5. Precedentes: REsp. n. 697108 / MG, Primeira Turma, Rel. Min. Teori Albino Zavascki, julgado em 28.04.2009; REsp. n. 657935 / RS , Primeira Turma, Rel. Min. Teori Albino Zavascki, julgado em 12.09.2006; AgRg no AREsp 8.509/SC, Rel. Min. Humberto Martins, Segunda Turma, DJe 4.10.2011; REsp 1272021 / RS, Segunda Turma, Rel. Min. Mauro Campbell Marques, julgado em 07.02.2012; REsp 1259066/SP, Terceira Turma, Rel. Min. Nancy Andrighi, DJe 28/06/2012; REsp.n. º 1.348.449 - RS, Quarta Turma, Rel. Min. Luis Felipe Salomão, julgado em 11.04.2013; AgRg no AG nº 668.190 - SP, Terceira Turma, Rel.Min.Ricardo Villas Bôas Cueva, julgado em 13.09.2011; REsp. n.º 586.222 - SP, Quarta Turma, Rel. Min. Luis Felipe Salomão, julgado em 23.11.2010; REsp 140564 / SP, Quarta Turma, Rel. Min. Barros Monteiro, julgado em 21.10.2004.
6. Caso em que, conforme o certificado pelo oficial de justiça, a pessoa jurídica executada está desativada desde 2004, não restando bens a serem penhorados. Ou seja, além do encerramento irregular das atividades da pessoa jurídica, não houve a reserva de bens suficientes para o pagamento dos credores.
7. Recurso especial provido. Acórdão submetido ao regime do art.543-C do CPC e da Resolução STJ 08/2008.
(REsp 1371128/RS, Rel. Ministro MAURO CAMPBELL MARQUES, PRIMEIRA SEÇÃO, julgado em 10/09/2014, DJe 17/09/2014).
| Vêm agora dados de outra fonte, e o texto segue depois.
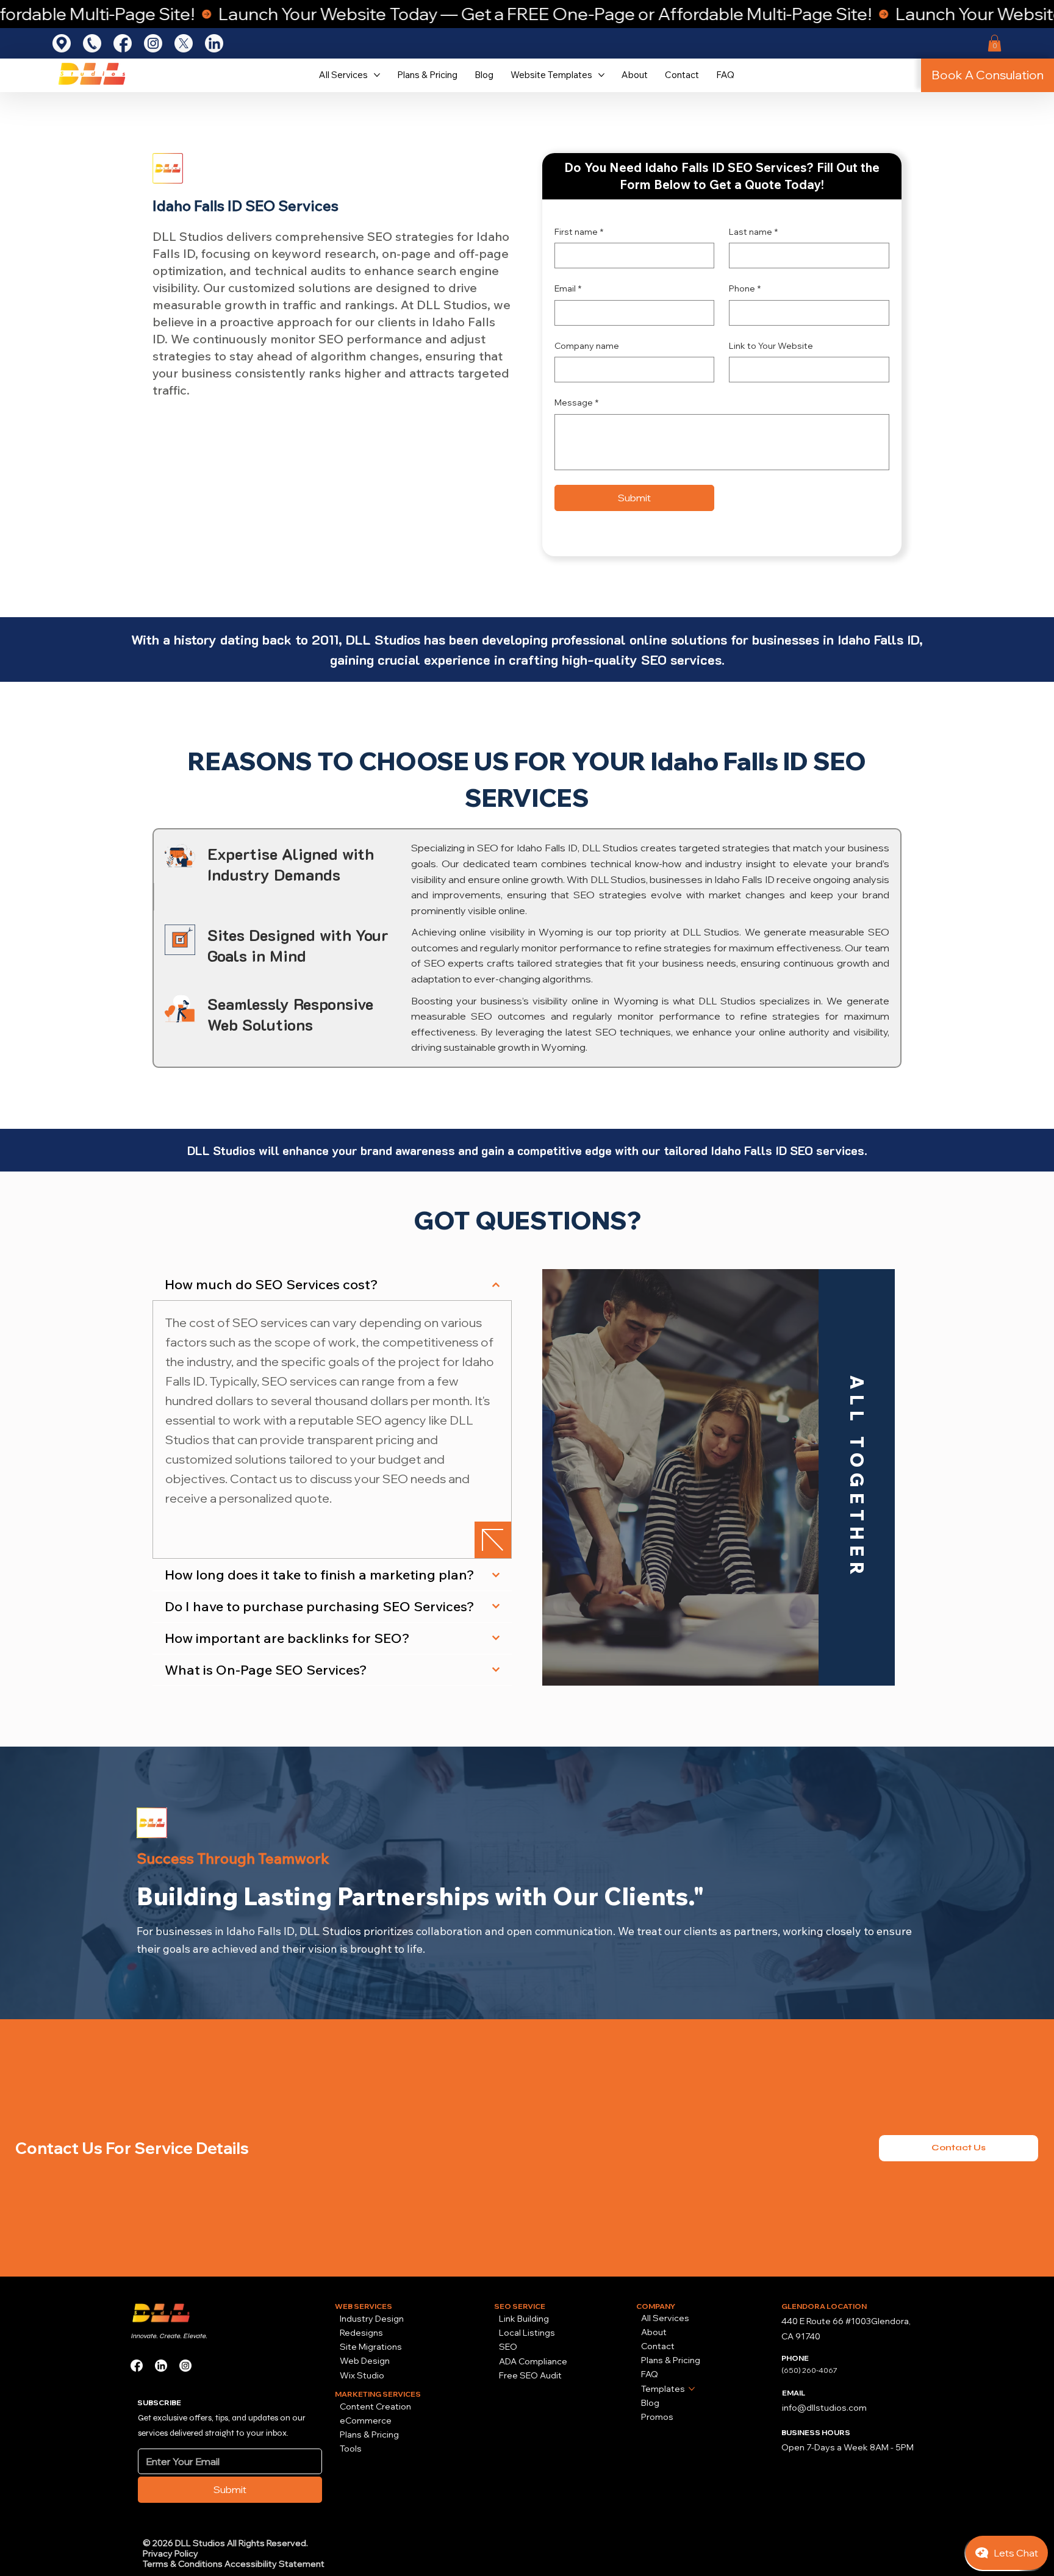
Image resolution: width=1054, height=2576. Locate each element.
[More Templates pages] (692, 2389)
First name (578, 231)
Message (576, 402)
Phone (745, 288)
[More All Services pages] (377, 75)
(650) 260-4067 (809, 2370)
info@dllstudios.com (824, 2407)
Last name (753, 231)
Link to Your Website (771, 345)
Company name (586, 345)
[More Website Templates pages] (601, 75)
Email (567, 288)
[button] (995, 43)
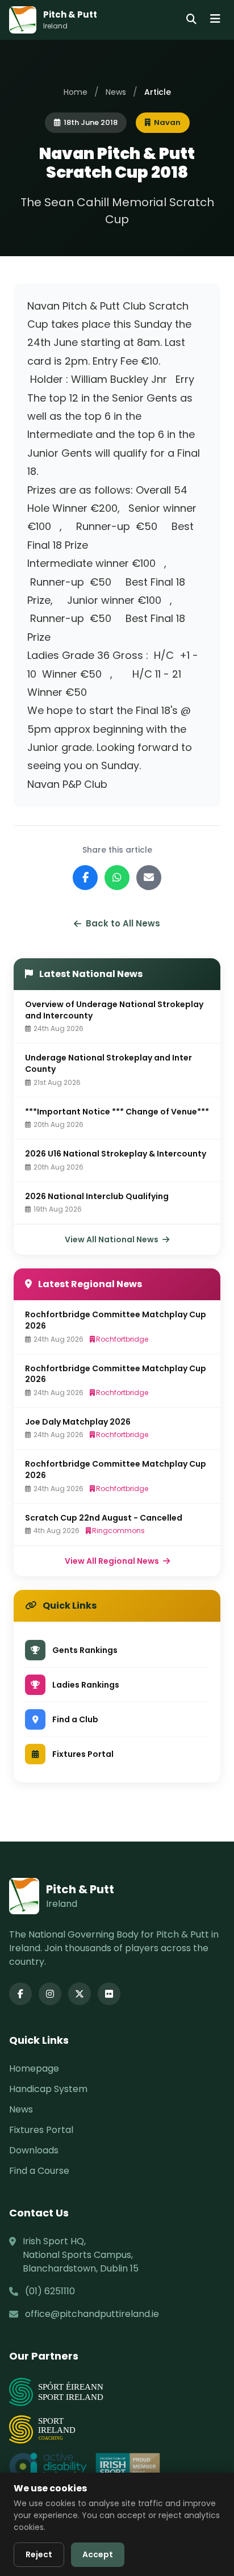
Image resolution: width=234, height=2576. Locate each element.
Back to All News (123, 923)
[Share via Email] (148, 877)
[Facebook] (20, 1993)
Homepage (34, 2068)
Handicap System (48, 2088)
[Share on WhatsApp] (117, 877)
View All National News (112, 1239)
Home (75, 92)
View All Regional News (113, 1561)
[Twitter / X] (79, 1993)
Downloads (33, 2150)
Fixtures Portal (41, 2129)
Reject (39, 2554)
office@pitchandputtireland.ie (92, 2313)
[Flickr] (109, 1993)
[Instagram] (50, 1993)
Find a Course (39, 2170)
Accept (97, 2554)
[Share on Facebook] (85, 877)
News (116, 92)
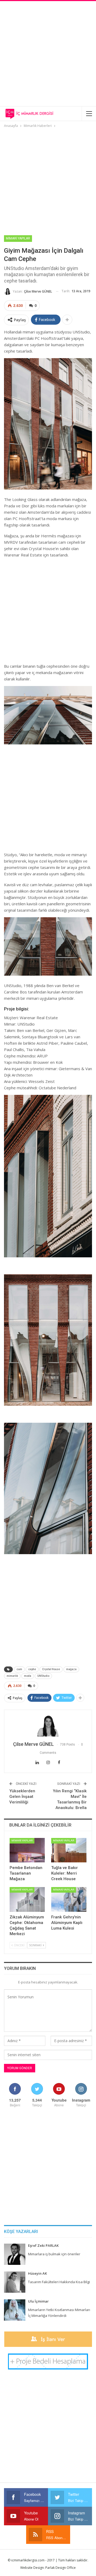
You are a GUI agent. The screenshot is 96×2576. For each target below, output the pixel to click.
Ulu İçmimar (38, 2301)
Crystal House (51, 1669)
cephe (32, 1669)
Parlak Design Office (60, 2567)
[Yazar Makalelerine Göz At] (48, 1726)
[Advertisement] (48, 53)
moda (27, 1675)
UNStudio (43, 1675)
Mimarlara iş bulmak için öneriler (54, 2254)
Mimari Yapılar (18, 238)
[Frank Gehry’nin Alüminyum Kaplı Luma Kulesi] (68, 1899)
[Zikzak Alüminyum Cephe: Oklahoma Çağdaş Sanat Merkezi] (27, 1899)
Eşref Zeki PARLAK (43, 2245)
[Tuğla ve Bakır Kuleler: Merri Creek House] (68, 1850)
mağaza (71, 1669)
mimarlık (12, 1675)
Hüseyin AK (37, 2273)
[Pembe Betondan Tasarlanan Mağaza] (27, 1850)
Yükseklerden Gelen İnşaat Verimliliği (22, 1797)
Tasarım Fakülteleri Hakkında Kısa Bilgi (59, 2281)
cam (19, 1669)
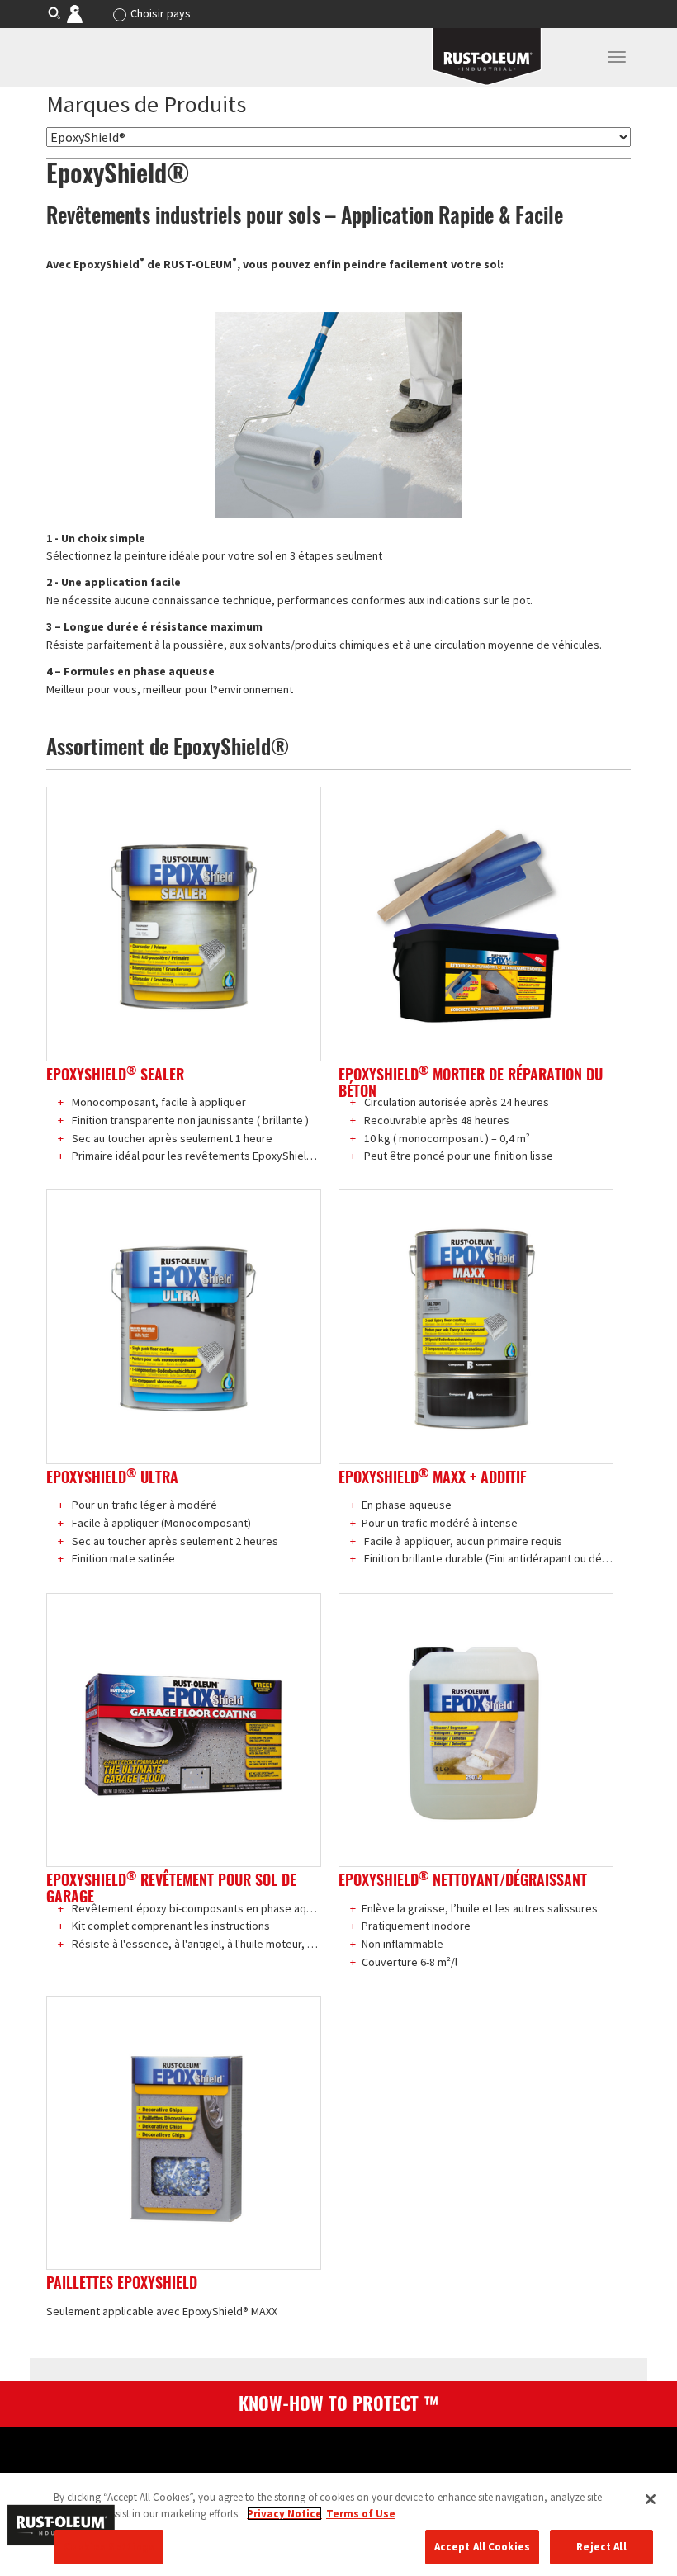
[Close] (650, 2499)
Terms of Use (360, 2514)
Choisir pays (160, 13)
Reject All (601, 2547)
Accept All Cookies (482, 2547)
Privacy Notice (284, 2514)
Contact (86, 13)
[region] (338, 2524)
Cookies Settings (109, 2547)
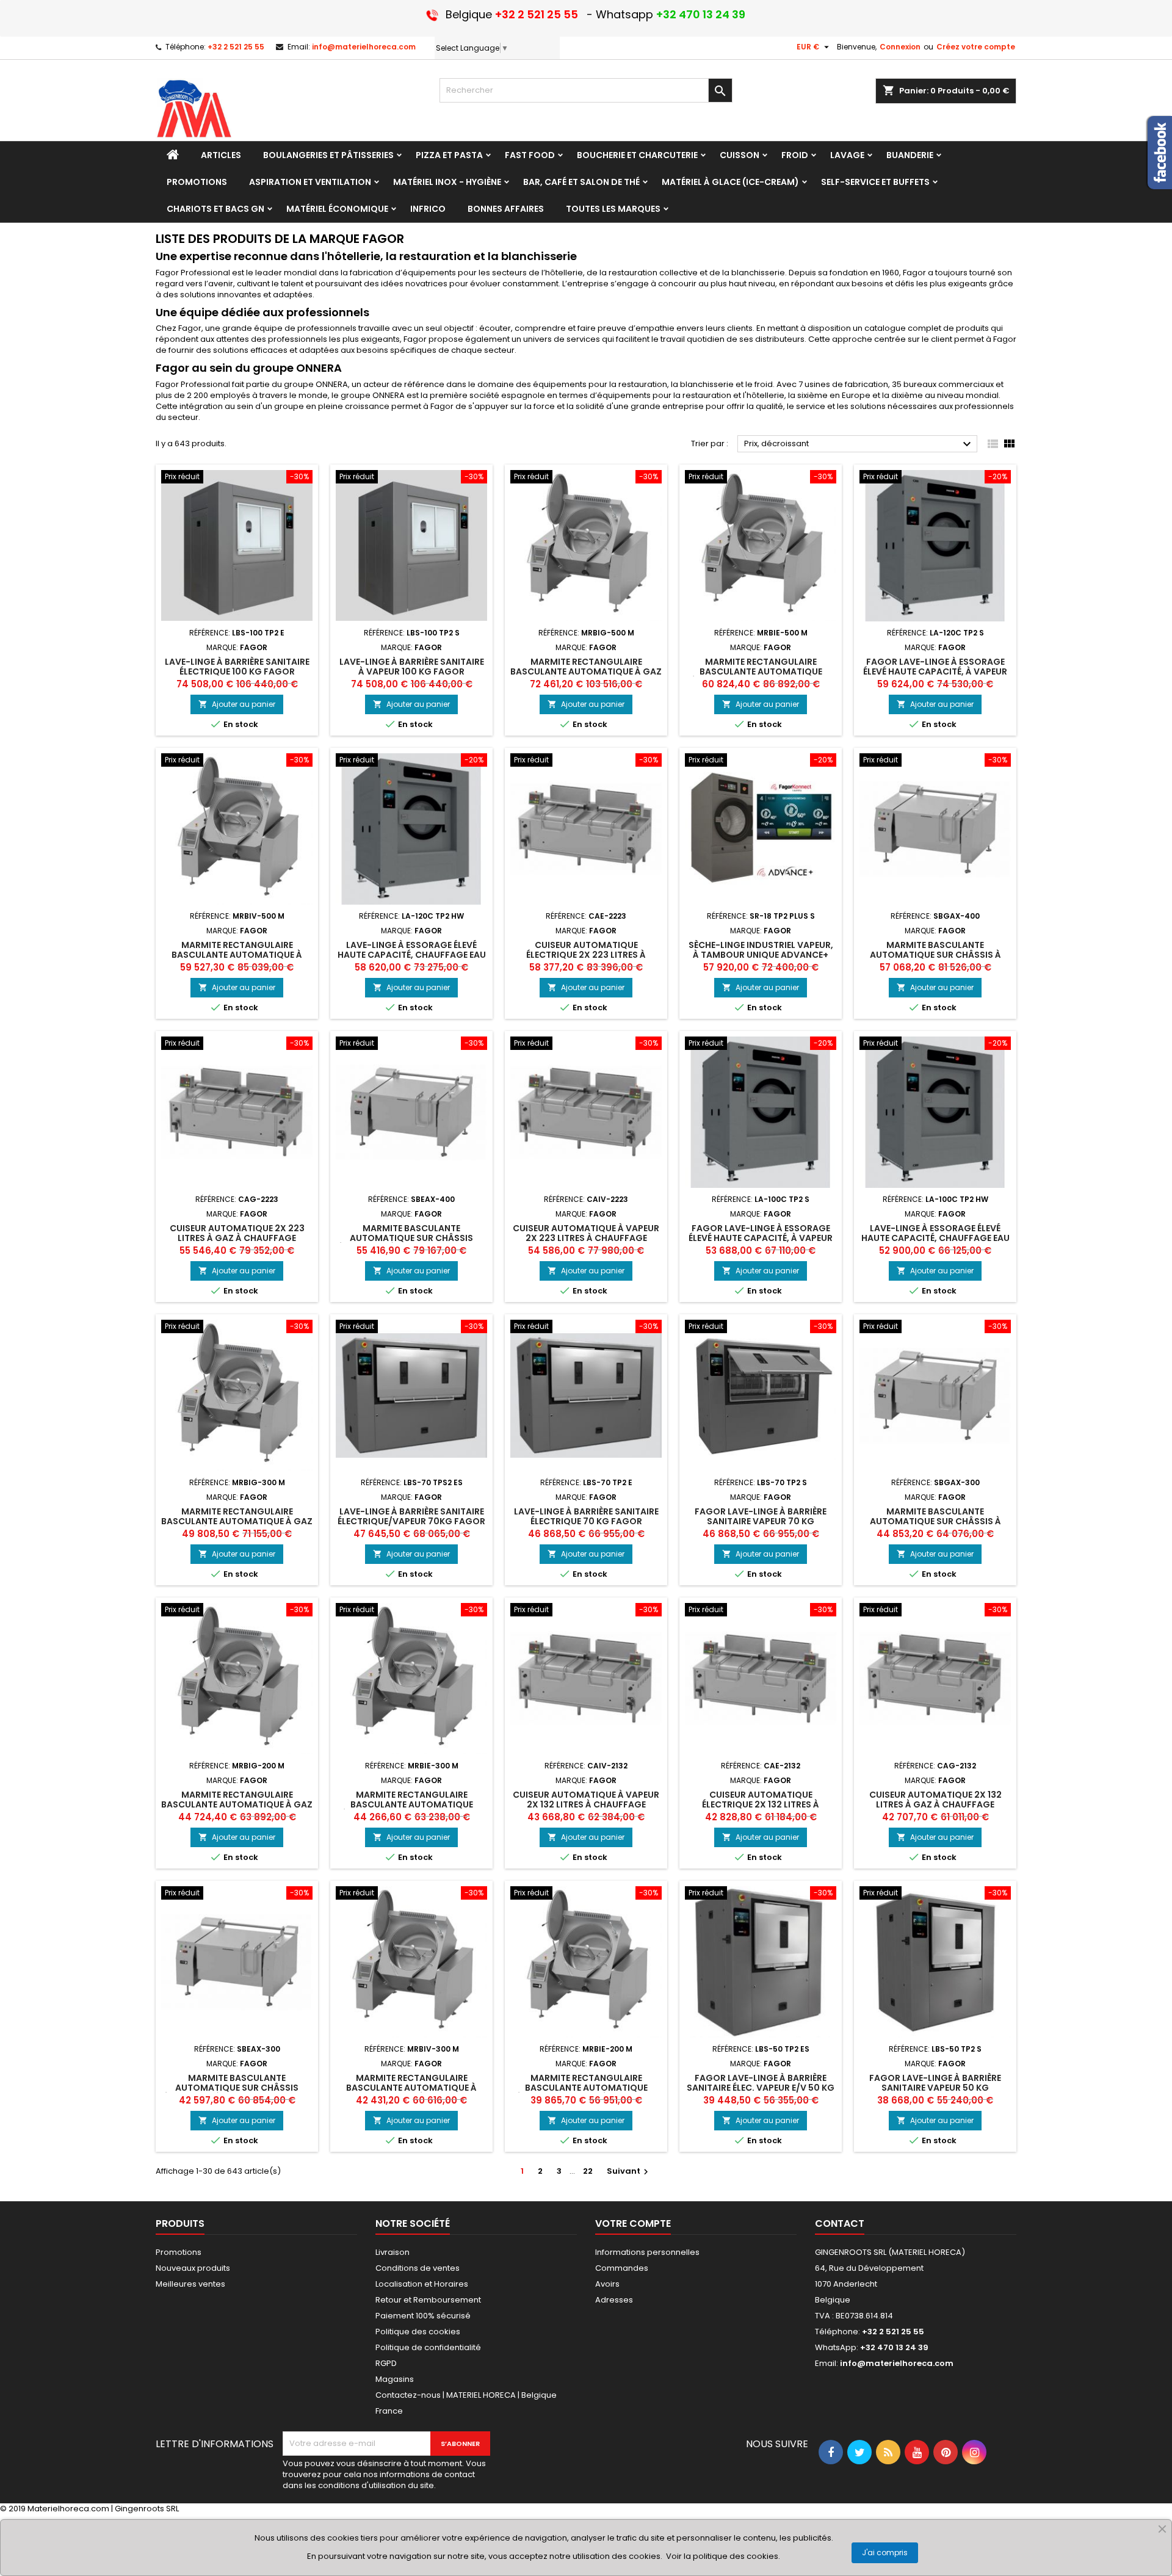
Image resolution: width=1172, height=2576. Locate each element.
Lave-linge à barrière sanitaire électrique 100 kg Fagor (237, 667)
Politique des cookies (417, 2331)
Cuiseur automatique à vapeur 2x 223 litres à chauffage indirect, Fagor (586, 1238)
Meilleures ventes (190, 2284)
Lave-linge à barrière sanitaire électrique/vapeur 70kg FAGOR (411, 1516)
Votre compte (633, 2223)
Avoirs (607, 2284)
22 (588, 2171)
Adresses (614, 2300)
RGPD (386, 2363)
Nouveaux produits (193, 2268)
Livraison (392, 2252)
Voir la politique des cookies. (723, 2556)
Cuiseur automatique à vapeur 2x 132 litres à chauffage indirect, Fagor (586, 1804)
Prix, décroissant (859, 444)
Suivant (629, 2171)
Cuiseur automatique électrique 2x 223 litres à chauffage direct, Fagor (586, 955)
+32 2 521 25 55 (236, 47)
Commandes (621, 2268)
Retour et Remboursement (428, 2300)
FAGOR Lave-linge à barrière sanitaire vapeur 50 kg (935, 2083)
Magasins (394, 2379)
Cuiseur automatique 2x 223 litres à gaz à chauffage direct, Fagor (237, 1238)
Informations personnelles (647, 2252)
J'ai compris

No entanto, caso a sociedade empresarial tenha sido dissolvida regularmente, com baixa em seu registro na Junta Comercial, na Comissão de Valores Mobiliários - CVM ou através de processo falência, não há que se falar em redirecionamento da execução em face do sócio-gerente, pois nesses casos não houve infração à lei.